### DOCUMENT TEXT
>> begin
United States v. Sunflower County School District, 29950.

Decision Date13 August 1970
Docket NumberNo. 29950.,29950.
Citation430 F.2d 839
PartiesUNITED STATES of America, Plaintiff-Appellee, v. SUNFLOWER COUNTY SCHOOL DISTRICT et al., Defendants-Appellants.
CourtU.S. Court of Appeals — Fifth Circuit

Frank O. Crosthwait, Jr., Indianola, Miss., Hardy Lott, Greenwood, Miss., for defendants-appellants.

H. M. Ray, U. S. Atty., Oxford, Miss., Jerris Leonard, Asst. Atty. Gen., Brian K. Landsberg, Ben L. Krage, Attys., U. S. Dept. of Justice, Washington, D. C., for plaintiff-appellee.

Before GEWIN, GOLDBERG and DYER, Circuit Judges.

GEWIN, Circuit Judge:

This is another school desegregation case in which the school district complains of an order entered by the district court.1 Against a background of slow progress in establishing a unitary school system and the use of an achievement testing program in the assignment of students, the United States filed a motion for supplemental relief.2 This appeal was taken from the order of the district court entered after a hearing upon that motion. We find no merit in the Board's contentions and affirm.

In summary the district court ordered that:

1. The assignment of students based upon the achievement testing program would be rescinded at the close of the 1970 school year.

2. The dual school system was to be terminated and a unitary system established in which no person was to be effectively excluded from any of the schools because of race or color as required by the decision of the Supreme Court in Alexander v. Holmes Co. Bd. of Ed.3

3. The board was to place into effect for the school year commencing in September 1970 appropriate provisions for the desegregation of faculty and staff in accordance with the decision of this court in Singleton v. Jackson Municipal School District.4

4. Because of unusual complexities and special problems arising in the Gentry High School, located within the Indianola Municipal Separate School District, but jointly owned by that district and the Sunflower County School District, a special master was appointed to make full study and to give recommendations for school desegregation in all grades for the 1970-71 school year, with respect to that particular school and all other schools subject to the jurisdiction of the appellants. In the performance of his duties the special master was directed to follow certain specific constitutional guidelines as set forth in an order of reference by the court pursuant to Federal Rule of Civil Procedure 53. The right to file objections to the master's report was accorded to the parties and an evidentiary hearing was provided to consider any objections filed.
>> end
### GOAL 1
Do these statements agree with the Sunflower County desegregation opinion? (a) The appeal came from an order entered after a hearing on the United States' motion. (b) Gentry High School belongs only to the Sunflower County School District. (c) The court of appeals reversed the district court's order.
### GOAL 2
Could you reproduce the stretch of the Sunflower County desegregation opinion from "In summary the" through "1970 school year." word for word?
### GOAL 3
Can you continue the Sunflower County desegregation opinion, starting right after its last sentence?

### RECORDED DATA
>> begin
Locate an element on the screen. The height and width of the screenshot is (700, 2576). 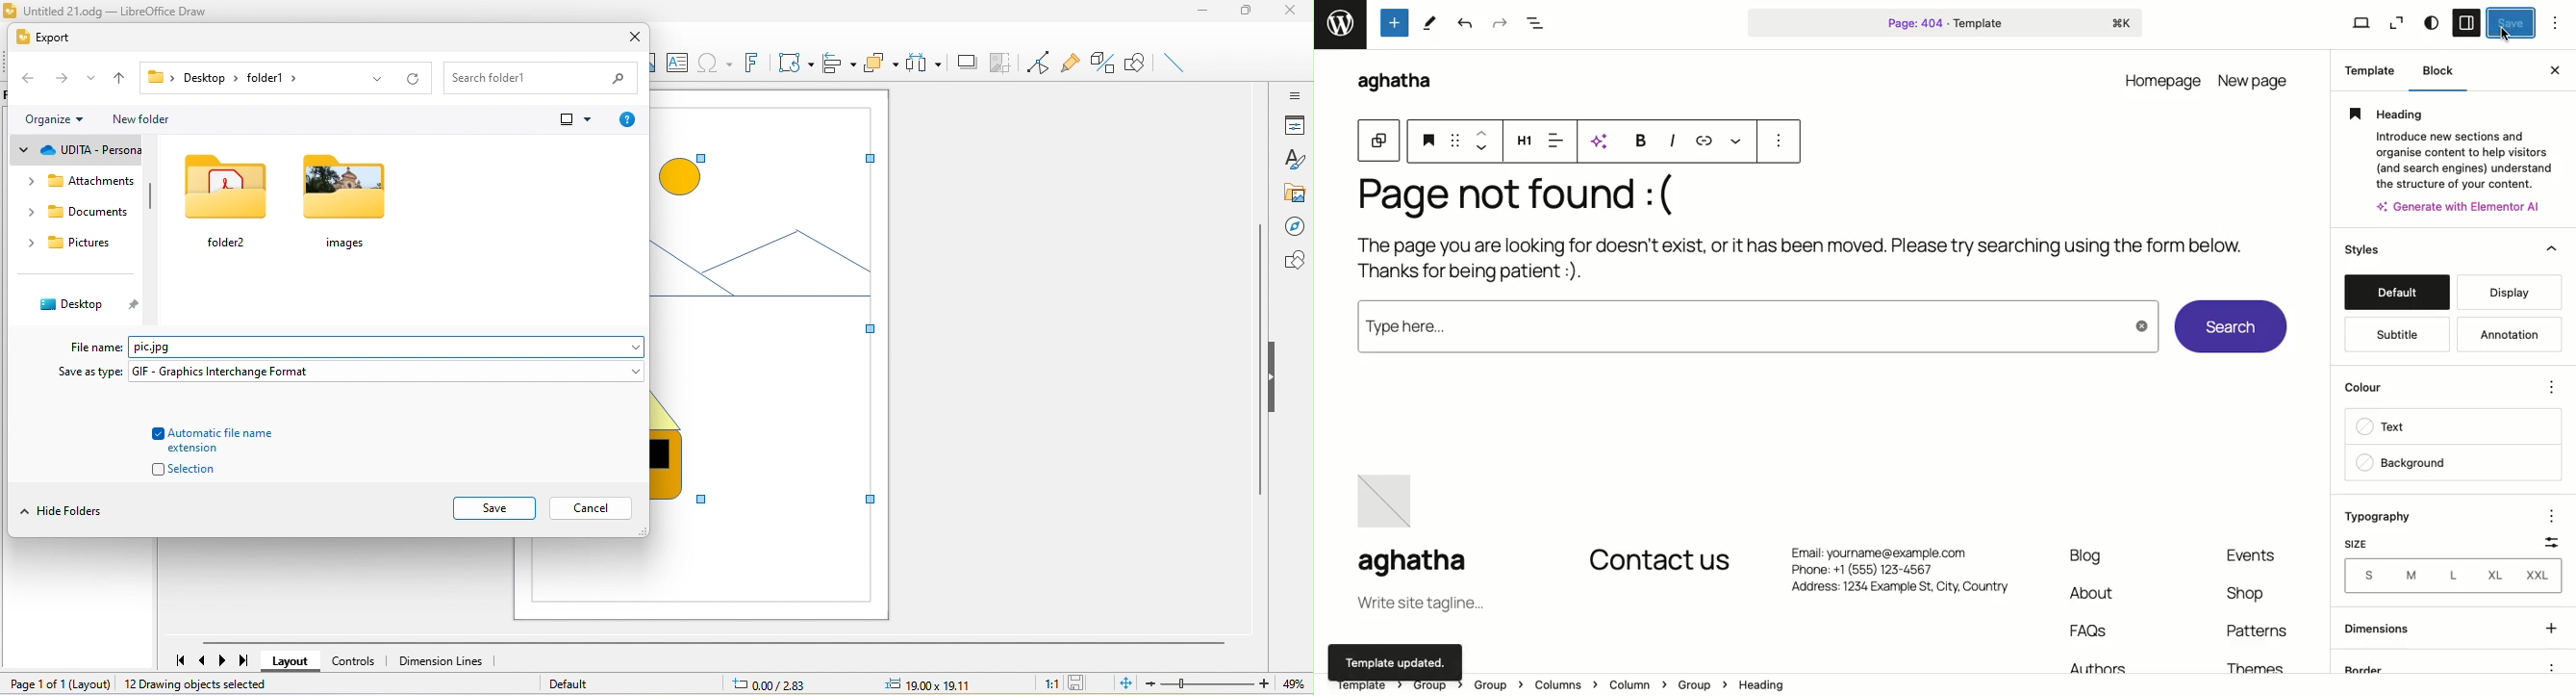
Authors is located at coordinates (2094, 665).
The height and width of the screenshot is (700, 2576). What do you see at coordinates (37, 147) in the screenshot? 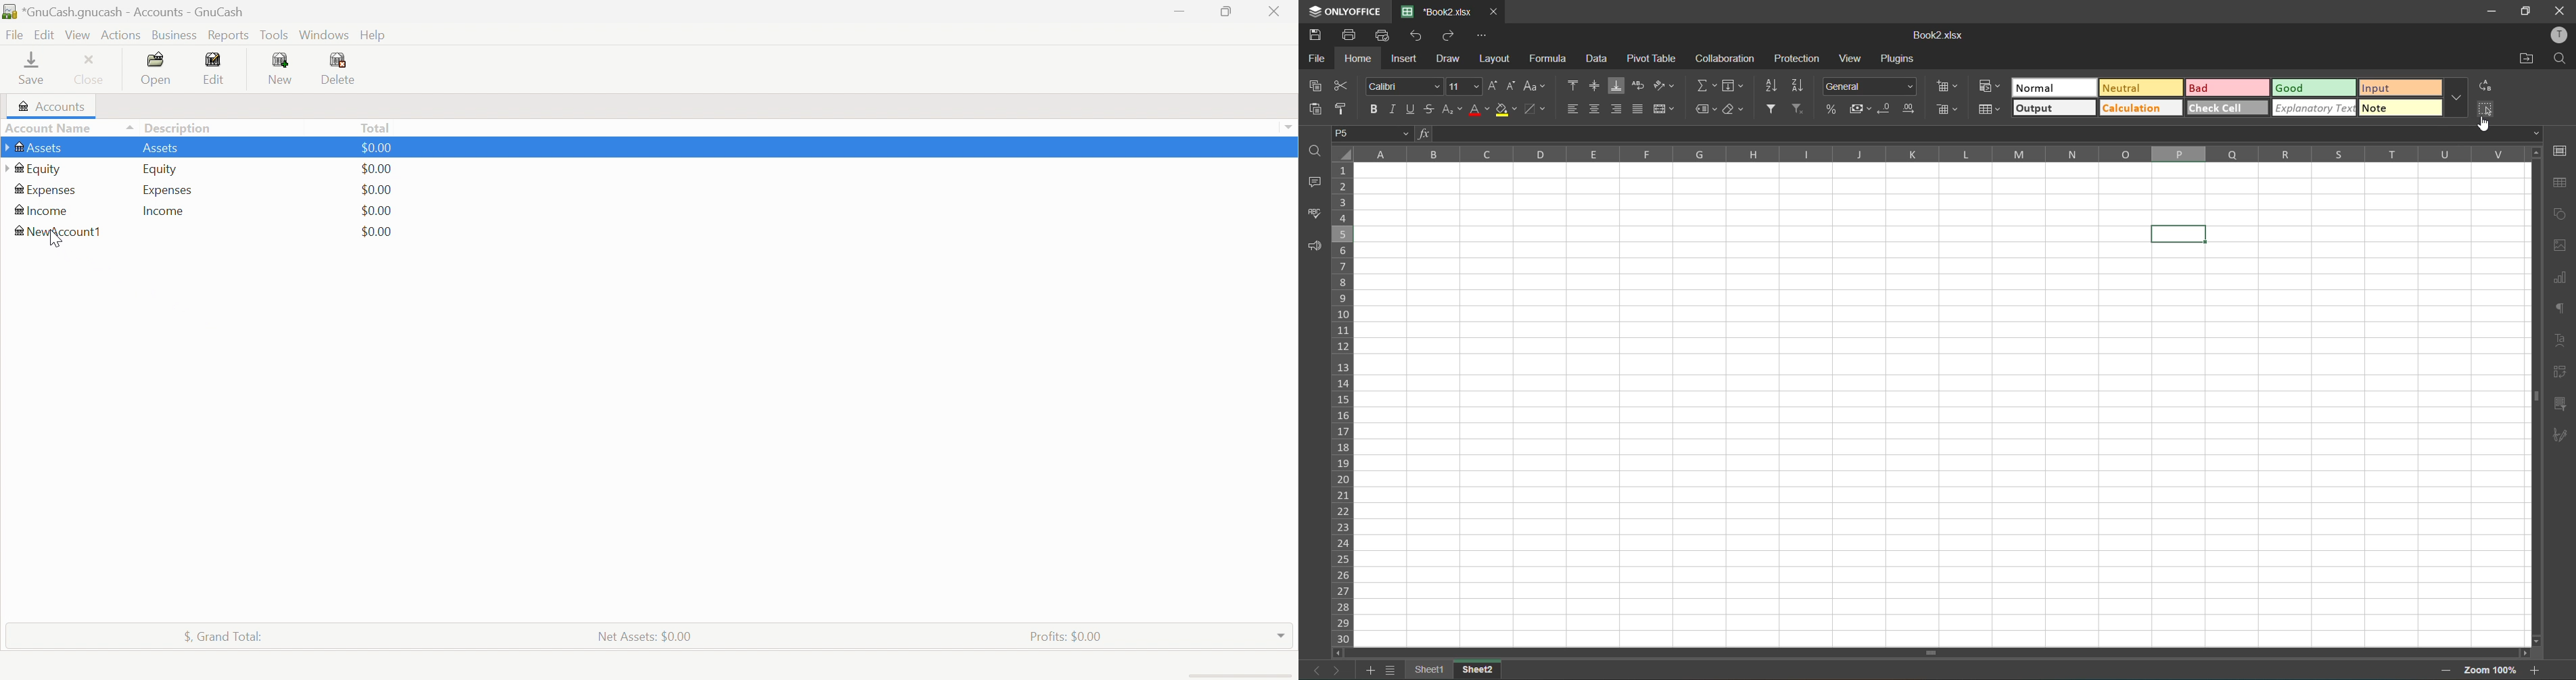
>> end
### RESULT 1
(a) Yes: "This appeal was taken from the order of the district court entered after a hearing upon that motion."
(b) No: "jointly owned by that district and the Sunflower County School District"
(c) No: "We find no merit in the Board's contentions and affirm."

### RESULT 2
In summary the district court ordered that:

1. The assignment of students based upon the achievement testing program would be rescinded at the close of the 1970 school year.

### RESULT 3
5. There was to be formed a biracial advisory committee of ten persons composed of five white persons selected by white patrons and five black persons selected by black patrons of the district's public schools. Provisions for the formation of the committee and the implementation of its duties were clearly set forth.

Finally, the court retained jurisdiction of the cause for the purpose of granting necessary supplemental or additional orders.

On this appeal the School District asserts that "the sole issue is whether or not this School District may assign its student to schools on the basis of achievement tests * * *" without discrimination, and it is asserted that this method has proved to be successful as to four grades to which it has been applied in this School District. It is admitted that the trial judge who entered the order is familiar with the School District and its problems. There are no substantial issues of fact in dispute.

It is obvious that the schools involved are being operated as a dual school system. Indeed, the order from which this appeal was taken commands and enjoins the termination of the dual system and the establishment of a unitary system. The order is in exact accordance with the mandate of the Supreme Court in Alexander v. Holmes County Bd. of Ed.,5 wherein the Court stated that dual school systems based on race or color could no longer be operated and that the establishment of unitary school systems must be accomplished immediately. We quote from that opinion:

Under explicit holdings of this Court the obligation of every school district is to terminate dual school systems at once and to operate now and hereafter only unitary schools.

In accordance with the foregoing directive of the Supreme Court, this court, in Singleton v. Jackson Municipal School District,6 rejected the contention now made by the School District here involved, and ordered Marshall County School District and Holly Springs Municipal Separate School District (both in Mississippi) to adopt new school desegregation plans based upon geographic attendance zones and consolidated schools. We then concluded that "testing cannot be employed in any event until unitary school systems have been established." Moreover...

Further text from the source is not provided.